● **Goal of the exercise**:
The result should be an exact copy of only the lines from the one holding "Naissance et baptême (43, 2303)" through the last line of the data below, please, without pictures.

= = = = = = =

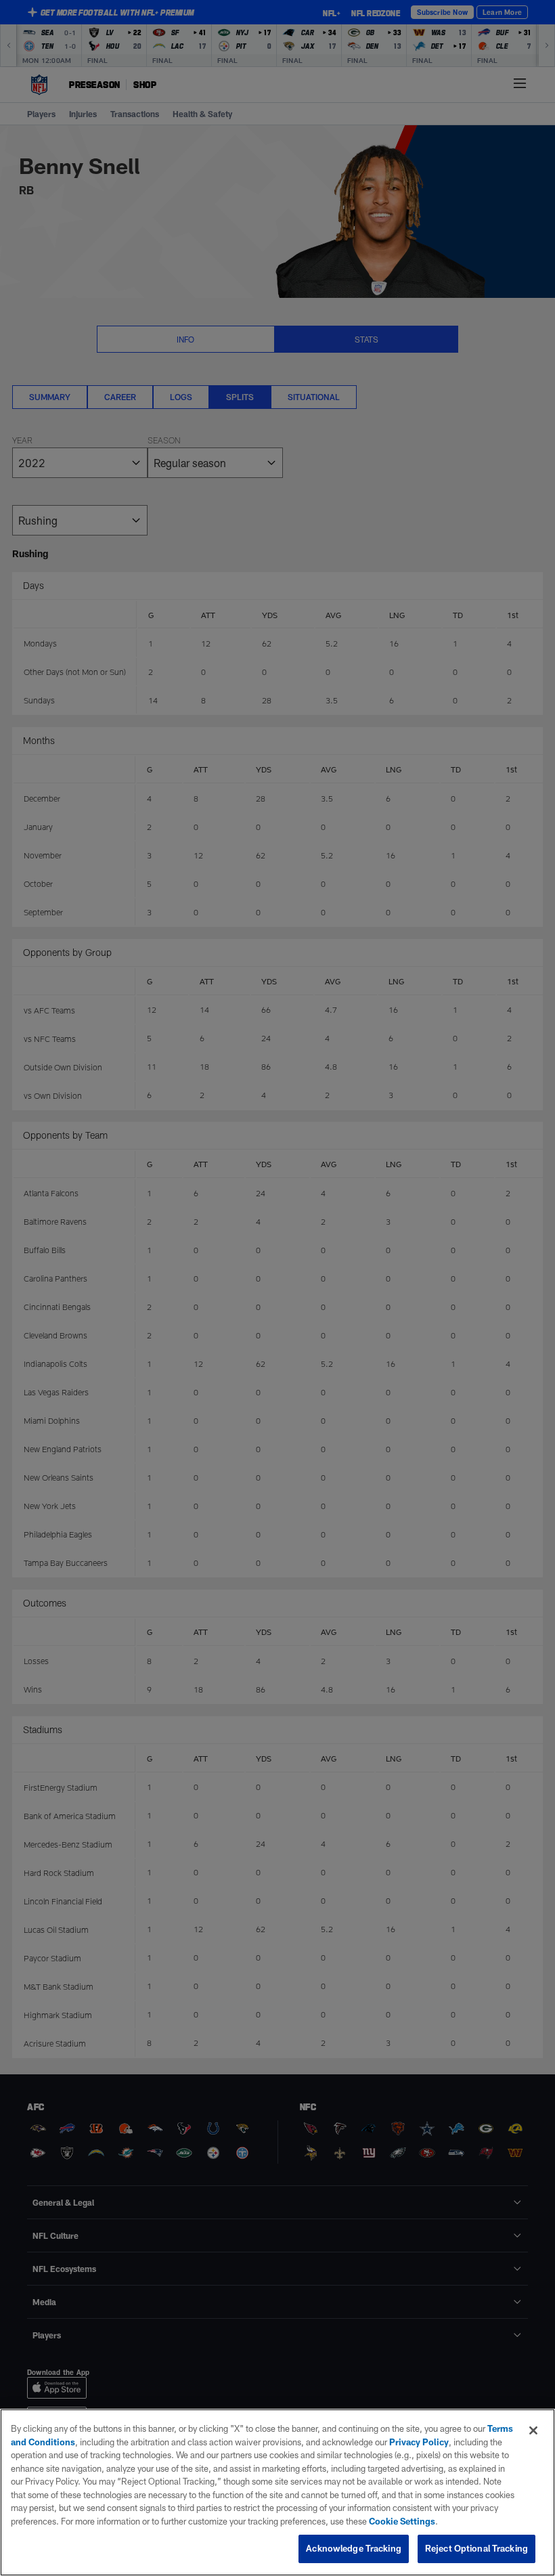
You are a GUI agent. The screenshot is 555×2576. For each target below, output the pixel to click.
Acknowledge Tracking (353, 2548)
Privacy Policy (419, 2442)
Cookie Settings (402, 2521)
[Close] (533, 2430)
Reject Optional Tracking (476, 2548)
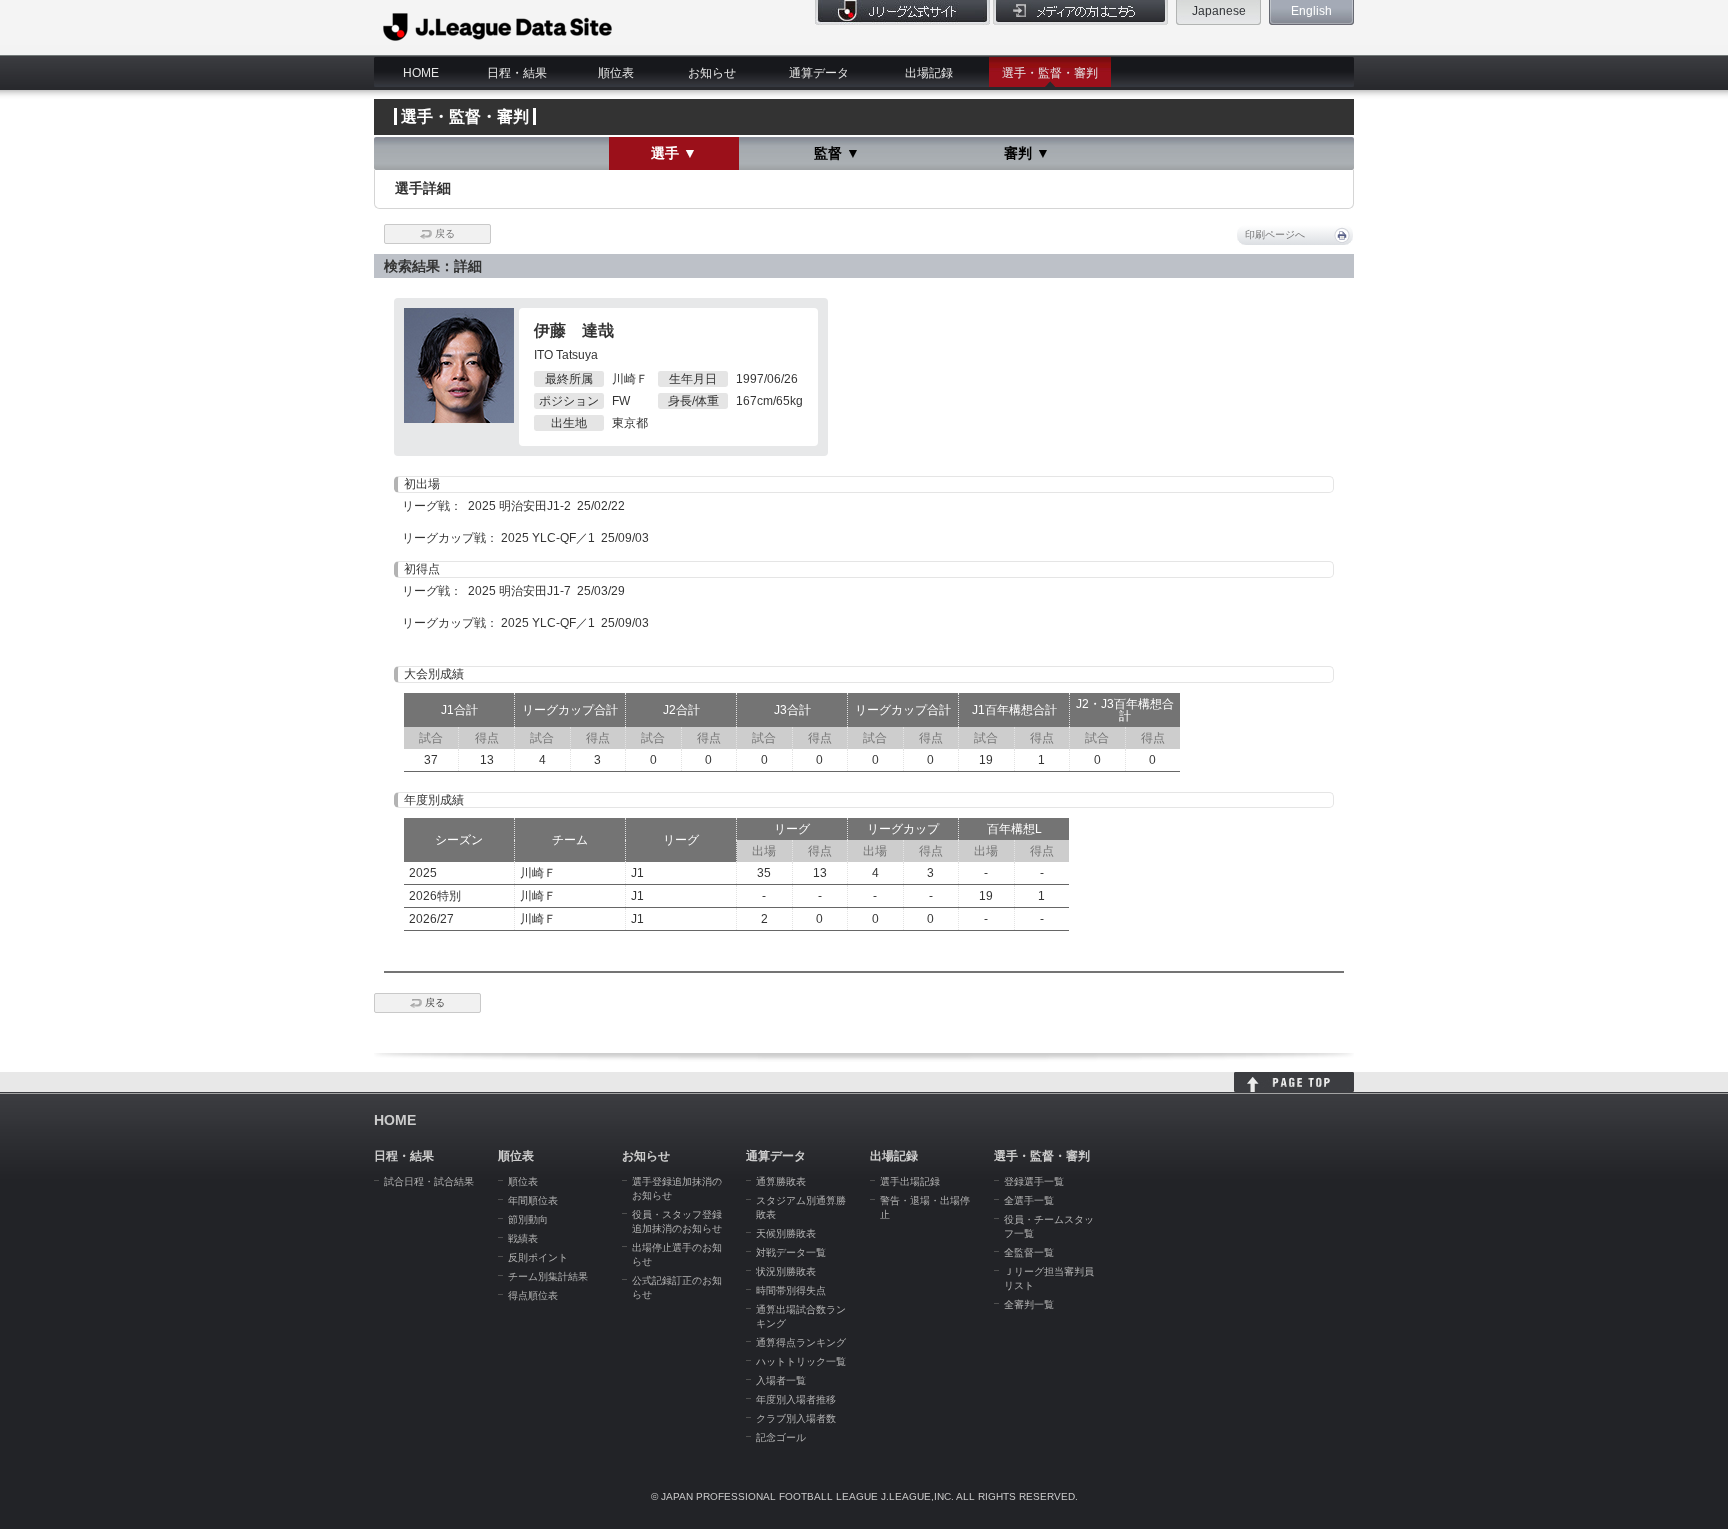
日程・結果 (517, 73)
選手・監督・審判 (1050, 73)
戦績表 (523, 1238)
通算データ (819, 73)
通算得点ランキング (801, 1342)
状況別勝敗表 (786, 1271)
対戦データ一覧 (791, 1252)
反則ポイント (538, 1257)
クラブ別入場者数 (796, 1418)
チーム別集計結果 (548, 1276)
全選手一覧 (1029, 1200)
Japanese (1219, 11)
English (1311, 11)
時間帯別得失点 (791, 1290)
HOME (421, 73)
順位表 (616, 73)
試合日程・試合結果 (429, 1181)
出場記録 (929, 73)
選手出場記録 (910, 1181)
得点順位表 (533, 1295)
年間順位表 (533, 1200)
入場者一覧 (781, 1380)
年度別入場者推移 (796, 1399)
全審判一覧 (1029, 1304)
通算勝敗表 (781, 1181)
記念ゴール (781, 1437)
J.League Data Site (498, 27)
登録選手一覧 (1034, 1181)
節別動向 (528, 1219)
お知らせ (712, 73)
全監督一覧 (1029, 1252)
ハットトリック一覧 (801, 1361)
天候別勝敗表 (786, 1233)
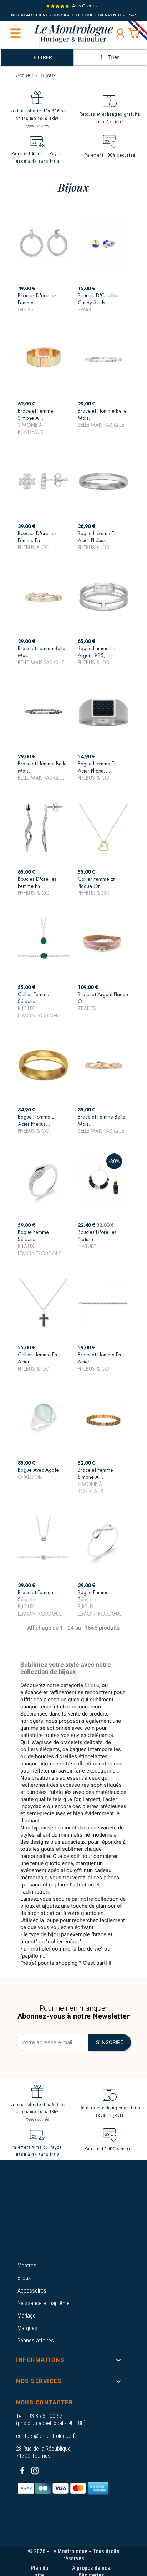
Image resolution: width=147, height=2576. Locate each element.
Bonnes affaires (35, 2340)
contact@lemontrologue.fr (46, 2436)
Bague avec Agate (38, 1470)
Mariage (26, 2315)
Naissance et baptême (43, 2303)
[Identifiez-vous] (120, 33)
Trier (113, 57)
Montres (26, 2265)
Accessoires (31, 2290)
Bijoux (24, 2277)
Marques (27, 2328)
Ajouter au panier (43, 301)
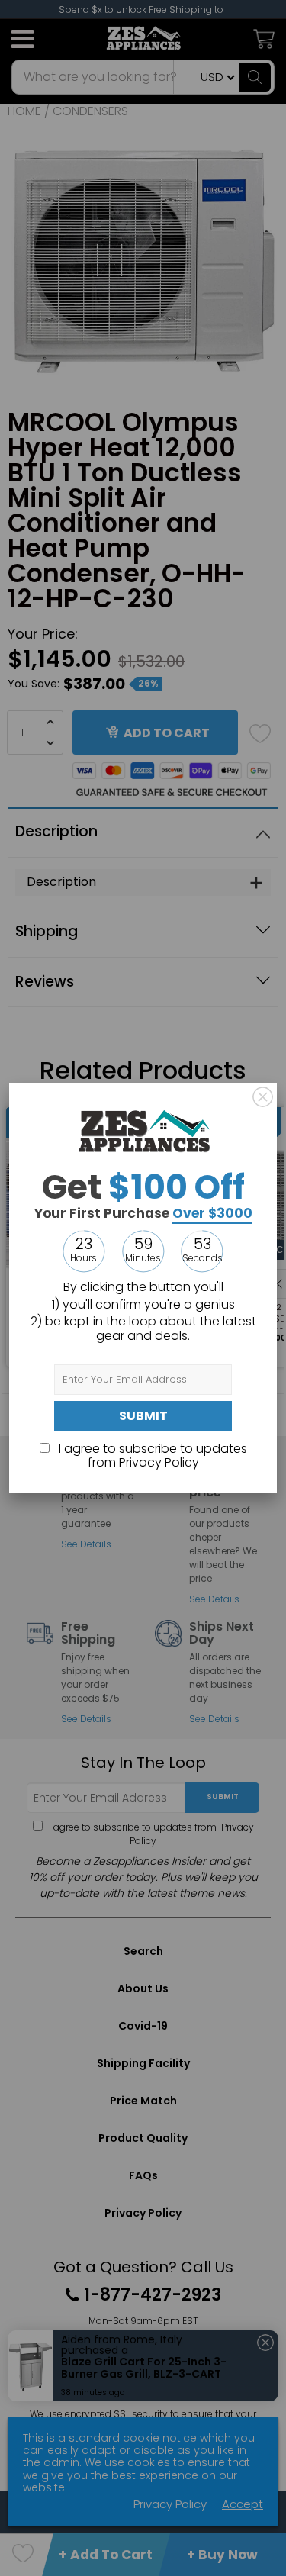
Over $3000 (212, 1213)
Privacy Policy (159, 1462)
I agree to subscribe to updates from (151, 1455)
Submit (143, 1416)
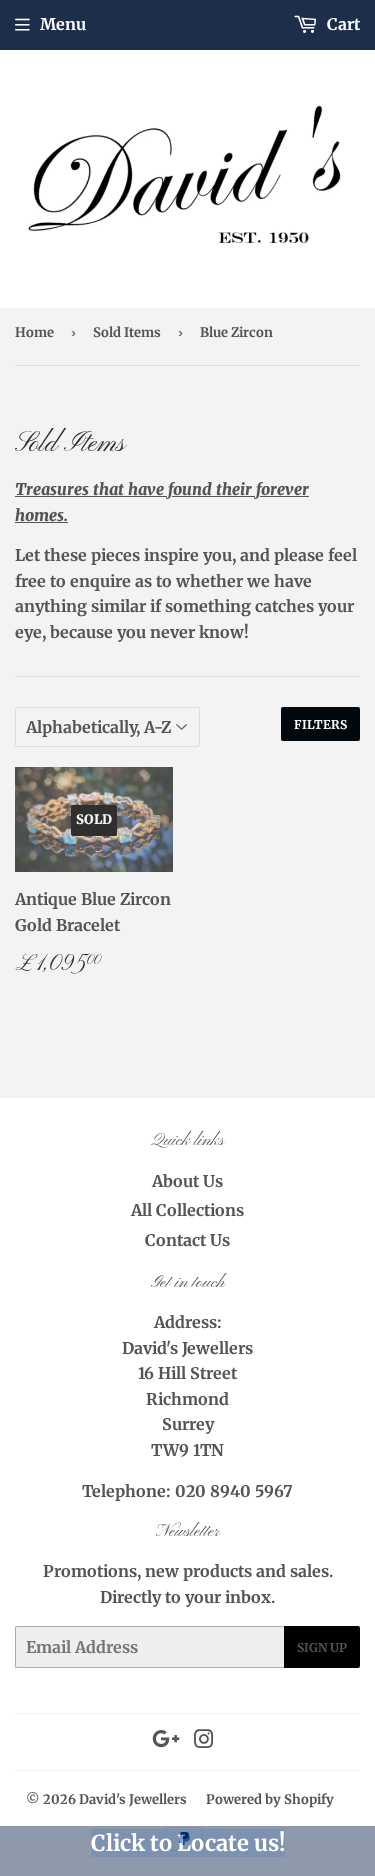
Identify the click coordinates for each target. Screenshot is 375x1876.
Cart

= = = = = = =

● **Written reply**:
Naissance et baptême (43, 2303)
[Identifiez-vous] (120, 33)
Trier (113, 57)
Montres (26, 2265)
Accessoires (31, 2290)
Bijoux (24, 2277)
Marques (27, 2328)
Ajouter au panier (43, 301)
Over $3000 (212, 1213)
Privacy Policy (159, 1462)
I agree to subscribe to updates from (151, 1455)
Submit (143, 1416)
Identify the click coordinates for each target. Screenshot is 375x1876.
Cart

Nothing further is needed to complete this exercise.